Carnegie Mellon University
svmehta_phd_lti_2023.pdf (3.57 MB)

Efficient Lifelong Learning in Deep Neural Networks: Optimizing Architecture, Training, and Data

Download (3.57 MB)
posted on 2024-02-23, 14:53 authored by Sanket Vaibhav MehtaSanket Vaibhav Mehta

 The prevalent machine learning paradigm involves training a separate model for every new task given a static dataset. In contrast, humans accumulate knowledge over time, and the lifelong learning paradigm seeks to emulate this process by enabling systems to learn continuously from a stream of tasks, retaining past knowledge for efficient future learning. This paradigm also offers advantages such as avoiding periodic model training, potentially reducing computational and energy requirements, and promoting environmentally friendly Green AI. In modern machine learning, deep neural networks, while powerful, face challenges like catastrophic forgetting (losing knowledge from previous tasks during new task learning) and negative interference (previously learned knowledge hindering new task learning).
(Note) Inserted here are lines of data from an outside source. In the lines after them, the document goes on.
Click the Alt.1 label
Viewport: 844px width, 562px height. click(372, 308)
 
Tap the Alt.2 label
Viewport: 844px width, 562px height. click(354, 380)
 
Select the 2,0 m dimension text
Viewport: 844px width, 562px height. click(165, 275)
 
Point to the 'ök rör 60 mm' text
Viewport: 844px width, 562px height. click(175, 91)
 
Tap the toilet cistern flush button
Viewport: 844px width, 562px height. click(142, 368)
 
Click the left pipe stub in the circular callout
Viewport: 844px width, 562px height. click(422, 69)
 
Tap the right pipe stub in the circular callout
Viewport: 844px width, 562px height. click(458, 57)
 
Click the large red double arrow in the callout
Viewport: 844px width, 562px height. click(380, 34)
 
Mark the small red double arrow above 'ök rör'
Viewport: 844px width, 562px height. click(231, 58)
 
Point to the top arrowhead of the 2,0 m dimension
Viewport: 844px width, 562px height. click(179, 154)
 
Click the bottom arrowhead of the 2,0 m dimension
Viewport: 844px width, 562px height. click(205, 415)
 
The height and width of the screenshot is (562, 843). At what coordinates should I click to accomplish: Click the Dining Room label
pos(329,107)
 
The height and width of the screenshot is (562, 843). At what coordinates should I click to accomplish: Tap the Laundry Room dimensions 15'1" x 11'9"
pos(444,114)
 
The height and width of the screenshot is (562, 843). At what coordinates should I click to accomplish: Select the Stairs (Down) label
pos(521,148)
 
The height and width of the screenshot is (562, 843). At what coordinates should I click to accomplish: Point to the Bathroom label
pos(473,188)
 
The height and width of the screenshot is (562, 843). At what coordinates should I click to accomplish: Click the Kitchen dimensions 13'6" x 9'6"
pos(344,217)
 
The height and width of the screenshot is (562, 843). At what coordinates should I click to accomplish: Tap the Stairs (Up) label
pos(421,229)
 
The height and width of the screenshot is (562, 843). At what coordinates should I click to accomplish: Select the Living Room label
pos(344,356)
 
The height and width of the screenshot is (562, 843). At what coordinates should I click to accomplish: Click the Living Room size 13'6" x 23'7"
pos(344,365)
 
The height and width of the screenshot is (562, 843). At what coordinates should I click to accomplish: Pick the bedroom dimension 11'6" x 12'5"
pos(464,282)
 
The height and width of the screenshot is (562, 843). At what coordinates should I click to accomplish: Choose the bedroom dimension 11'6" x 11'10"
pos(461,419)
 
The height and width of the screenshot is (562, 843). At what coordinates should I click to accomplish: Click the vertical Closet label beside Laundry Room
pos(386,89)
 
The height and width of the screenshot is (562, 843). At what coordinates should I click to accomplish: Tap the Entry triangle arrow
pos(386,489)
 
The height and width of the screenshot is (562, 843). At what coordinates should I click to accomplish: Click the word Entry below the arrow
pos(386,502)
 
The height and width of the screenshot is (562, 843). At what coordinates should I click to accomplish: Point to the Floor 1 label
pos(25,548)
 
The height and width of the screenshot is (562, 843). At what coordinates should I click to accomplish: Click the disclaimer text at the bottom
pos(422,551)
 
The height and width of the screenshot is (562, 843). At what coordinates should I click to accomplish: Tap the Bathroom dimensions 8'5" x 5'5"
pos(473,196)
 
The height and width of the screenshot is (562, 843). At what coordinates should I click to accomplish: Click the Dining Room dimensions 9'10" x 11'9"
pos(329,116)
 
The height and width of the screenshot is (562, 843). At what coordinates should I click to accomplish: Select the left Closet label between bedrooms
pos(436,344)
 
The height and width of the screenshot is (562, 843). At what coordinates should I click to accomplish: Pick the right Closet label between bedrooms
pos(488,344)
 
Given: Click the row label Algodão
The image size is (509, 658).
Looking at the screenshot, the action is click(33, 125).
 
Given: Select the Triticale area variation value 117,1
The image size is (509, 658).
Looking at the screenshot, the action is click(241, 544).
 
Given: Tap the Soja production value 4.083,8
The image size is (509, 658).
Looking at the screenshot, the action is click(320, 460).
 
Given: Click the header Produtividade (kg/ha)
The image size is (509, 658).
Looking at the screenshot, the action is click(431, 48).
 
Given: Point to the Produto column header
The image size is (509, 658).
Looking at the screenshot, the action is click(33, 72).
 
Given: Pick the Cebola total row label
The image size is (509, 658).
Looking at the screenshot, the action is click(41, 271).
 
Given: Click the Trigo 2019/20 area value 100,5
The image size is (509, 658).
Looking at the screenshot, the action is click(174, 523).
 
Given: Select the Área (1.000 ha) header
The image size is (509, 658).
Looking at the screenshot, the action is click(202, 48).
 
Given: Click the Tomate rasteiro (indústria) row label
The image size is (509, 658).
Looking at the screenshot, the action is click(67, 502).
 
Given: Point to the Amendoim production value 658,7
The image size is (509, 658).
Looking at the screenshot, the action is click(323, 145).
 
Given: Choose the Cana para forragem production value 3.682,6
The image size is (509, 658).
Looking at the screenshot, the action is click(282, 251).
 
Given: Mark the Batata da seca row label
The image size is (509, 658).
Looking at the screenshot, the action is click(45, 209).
These issues arise from the stability-plasticity dilemma, which necessitates finding the right balance between preserving past knowledge (stability) and acquiring new knowledge (plasticity). Efficient lifelong learning systems must address this dilemma, along with other considerations like supporting online data streams, utilizing small and fixed memory buffer capacity (if any), and learning from unlabeled data streams.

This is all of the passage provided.